[DOCUMENT]
Service Businesses Law and Legal Definition
INDUSTRIAL CLASSIFICATION
Industries are broadly classified as goods-producing and services-producing, but in the gradual evolution of industrial classification, ever new definitions of the services-producing sectors have emerged, indeed continue to emerge. Thus, for example, until 1997 U.S. industry was classified using the Standard Industrial Classification (SIC) system. It broke down industrial activity into nine major divisions: Agriculture, Mining, Construction, Manufacturing, Transportation and Utilities, Wholesale Trade, Retail Trade; Finance, Insurance, and Real Estate (FIRE); and, finally, Services. At that point the "services" component at least had a division of its own—although, in common parlance, people tended to include the Retail and the FIRE categories as part of the services sector.
Then came the North American Industrial Classification System (NAICS). It greatly expanded the divisional breakdown of industry, creating some 19 sectors. For example, Utilities were separated from Transportation; an Information sector was cut out of Manufacturing. FIRE lost Real Estate, which came to stand alone. And Retail lost Food Services. Most importantly, the Services Sector, which had become very important over the decades, was split apart into eight separate categories: Professional and Technical Services (which include law and engineering, for instance), Management Services (including holding companies), Administrative Support and Waste and Remediation Services, Educational Services, Health Services, Arts and Entertainment, Accommodations and Food Services, and Other Services (including household services, for instance).

[DATASET ROWS]
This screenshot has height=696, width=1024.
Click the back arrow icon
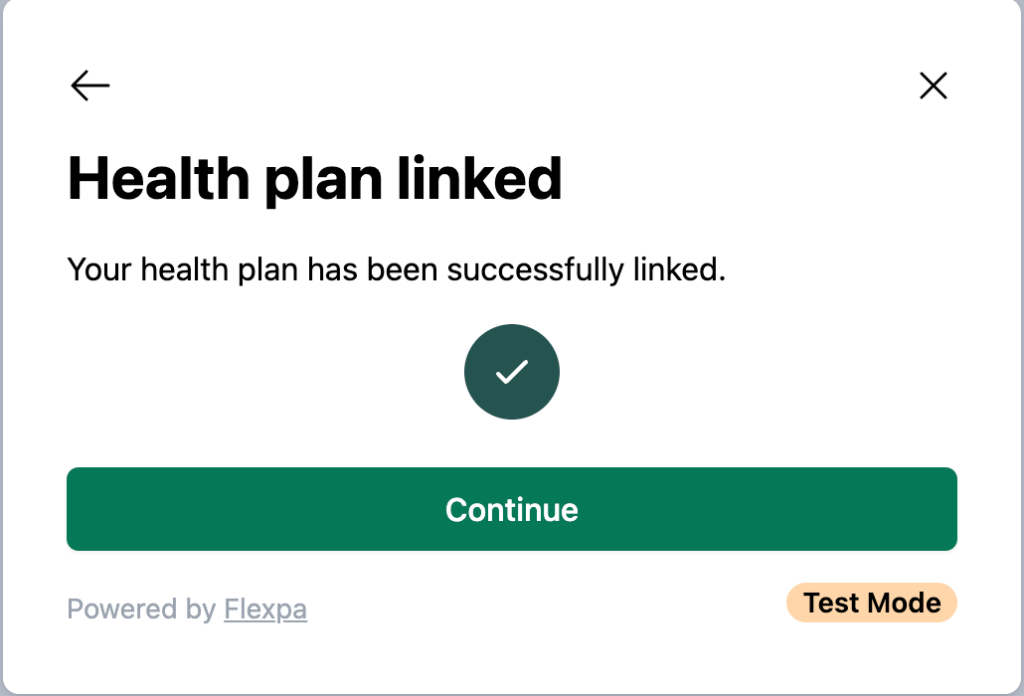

* * *

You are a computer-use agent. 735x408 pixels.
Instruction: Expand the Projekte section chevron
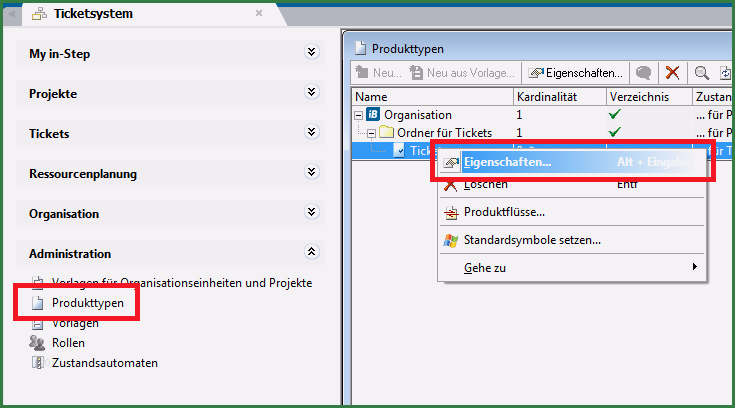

[TASK SET]
[a] According to the text on industrial classification, into how many separate categories did NAICS split the Services Sector?
[b] Continue the text on industrial classification, picking up after its final sentence.
The lines are material separate from the text on industrial classification.

[ANSWER LIST]
[a] Eight.

[b]
The transition from SIC to NAICS, which had been a difficult path for industrial analysts in any case, was still not entirely traveled in the mid-2000s. During this period, the Census Bureau, working with Canada and Mexico (co-authors of NAICS), are working on NAPCS (for North American Product Classification System). NAPCS is causing the Census Bureau to revisit the services classifications. As a consequence of this new initiative, certain elements of other industries are now coming to be classified as "services," as indicated by the Census Bureau's Services Annual Survey: 2004, issued in April 2006. Important additions to the list include Truck Transportation, Couriers and Messengers, Warehousing and Storage, all of Information (which includes communications and publishing among others), Securities Brokerage (taken from Finance and Insurance), and Rental and Leasing (taken from Real Estate).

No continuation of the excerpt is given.